U.S. Supreme Court justices Wednesday peppered a lawyer for eBay Inc. with questions about why they should protect the company against a patent injunction requested by a small inventor. The justices questioned why small inventors should have less chance of an injunction than wealthy companies that release products based on their inventions.
Oral arguments in the eBay v. MercExchange LLC case lasted an hour, during which Chief Justice John Roberts asked eBay lawyer Carter Phillips why the lower courts should have discounted MercExchange patents when considering an injunction against eBay.
The court is looking at whether near-automatic injunctions should be granted in cases when a company is found to be infringing a patent. Much of the tech industry is siding with eBay Inc., which was found guilty in May 2003 of infringing a “buy it now” patent held by MercExchange, a small auction site. An appeals court later ruled that an injunction against eBay using the “buy it now” feature was appropriate.
The U.S. District Court for the Eastern District of Virginia declined to issue an injunction after a US$35 million jury award, but the U.S. Court of Appeals for the Federal Circuit reversed that decision, saying an injunction was warranted.
At the Supreme Court Wednesday, Phillips argued that the district court correctly rejected an injunction even though U.S. courts have traditionally issued injunctions in nearly all patent cases Phillips said the district court in 2003 weighed several factors when it rejected the injunction, including the fact that MercExchange hadn’t used its patent for buy-it-now features in online auctions.

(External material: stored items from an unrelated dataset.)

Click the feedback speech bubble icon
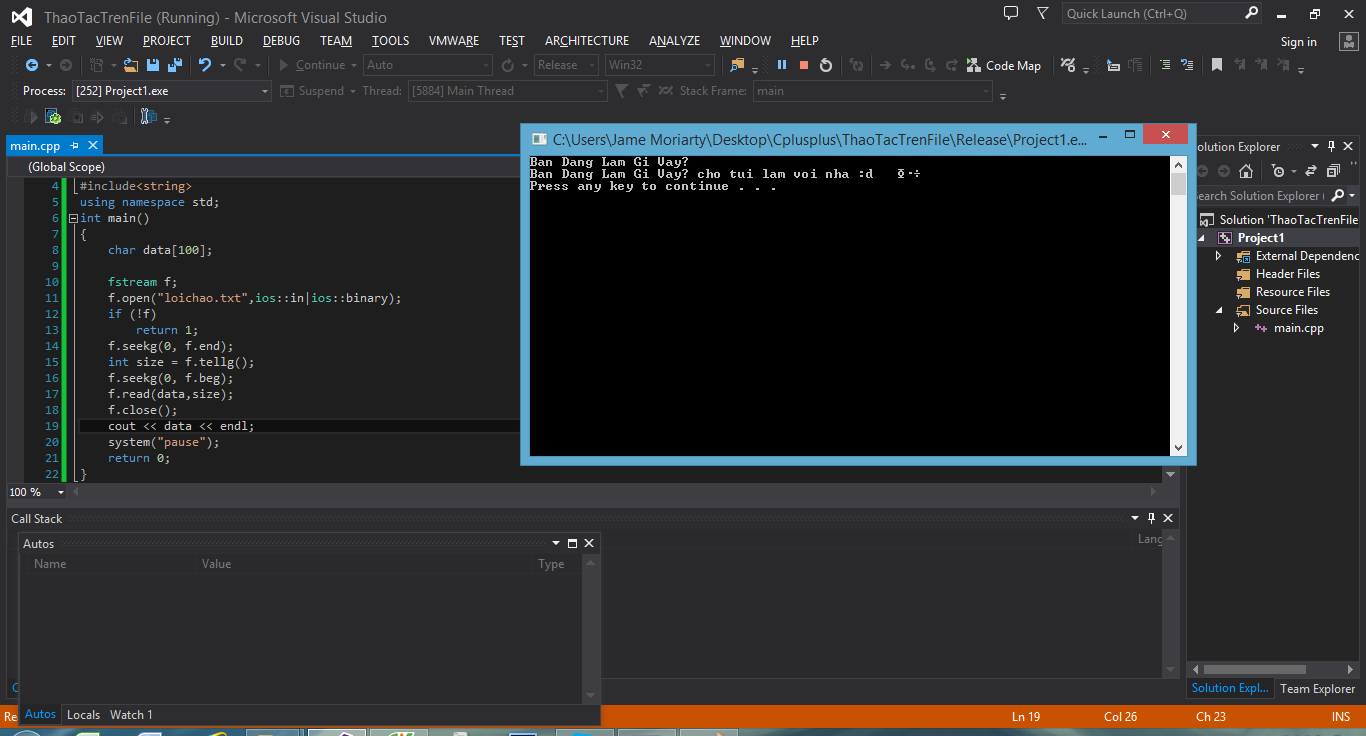 [1011, 14]
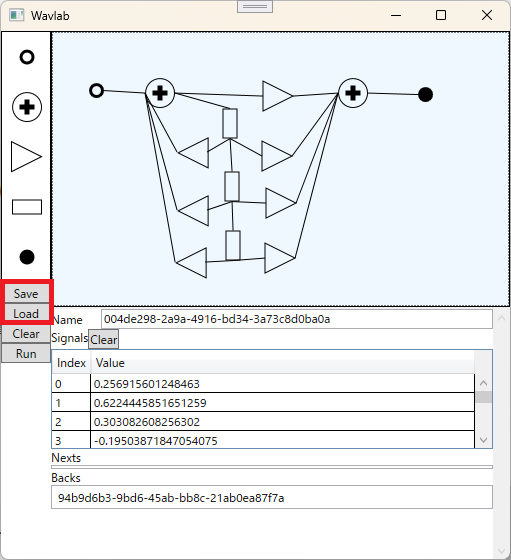Click the second adder node near the output
Screen dimensions: 511x560
353,93
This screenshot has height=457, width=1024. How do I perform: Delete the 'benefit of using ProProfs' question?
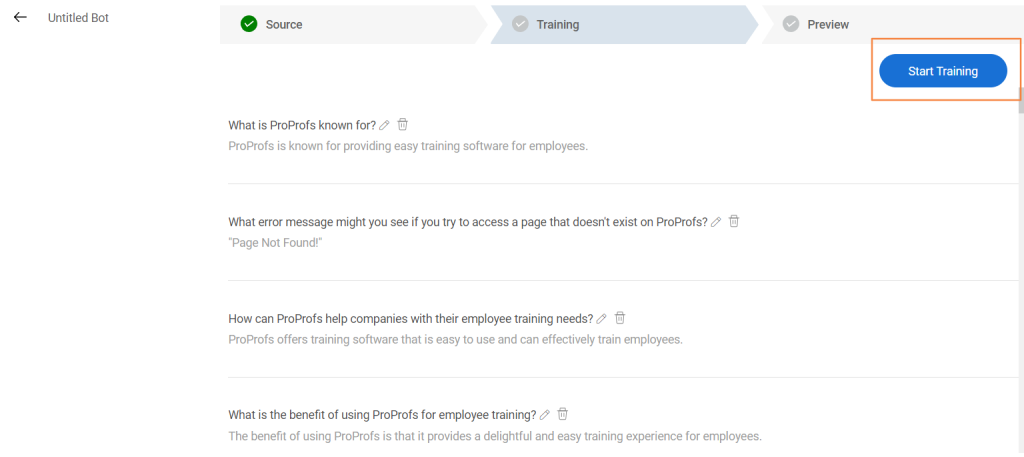click(x=563, y=414)

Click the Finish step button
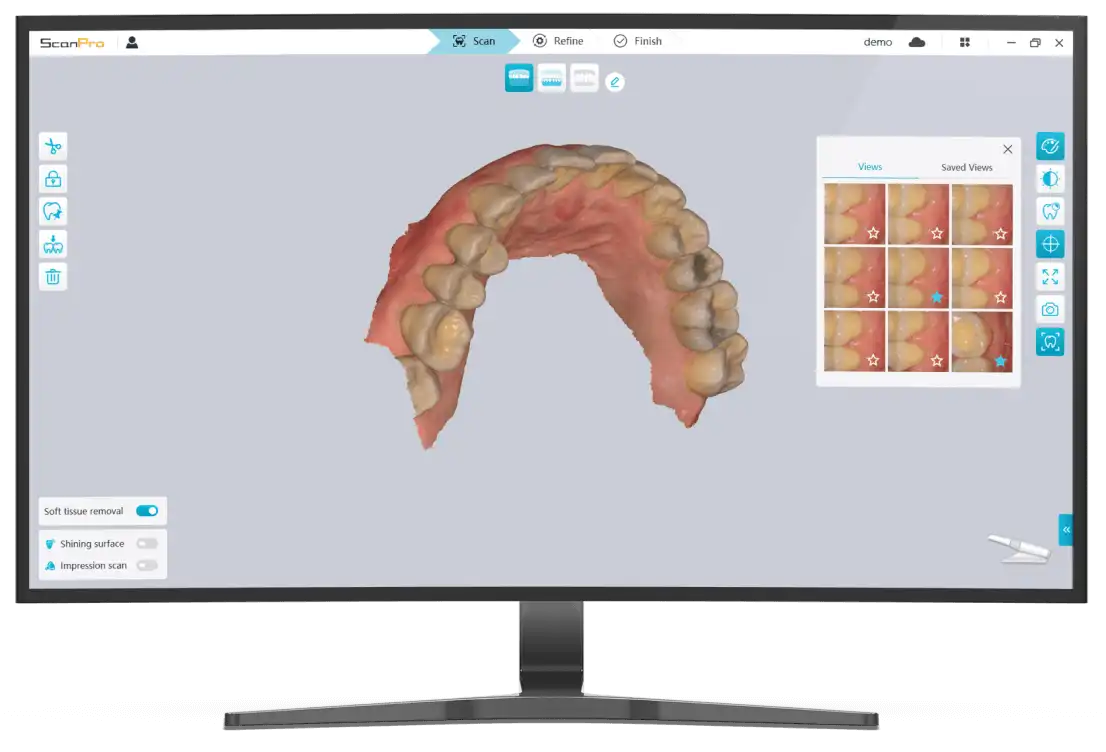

But Roberts seemed to disagree, saying “Is that an appropriate consideration to take into account? Isn’t that just saying that the [invention] is going on in a garage?”
The justices, however, did not spare MercExchange LLC lawyer Seth Waxman, suggesting that district courts should weigh several factors when deciding whether or not to issue injunctions. Justice Roberts noted that the district court questioned the practice of issuing software patents involving business methods, suggesting at one point that he himself could have thought up the methodology involved in the MercExchange patents.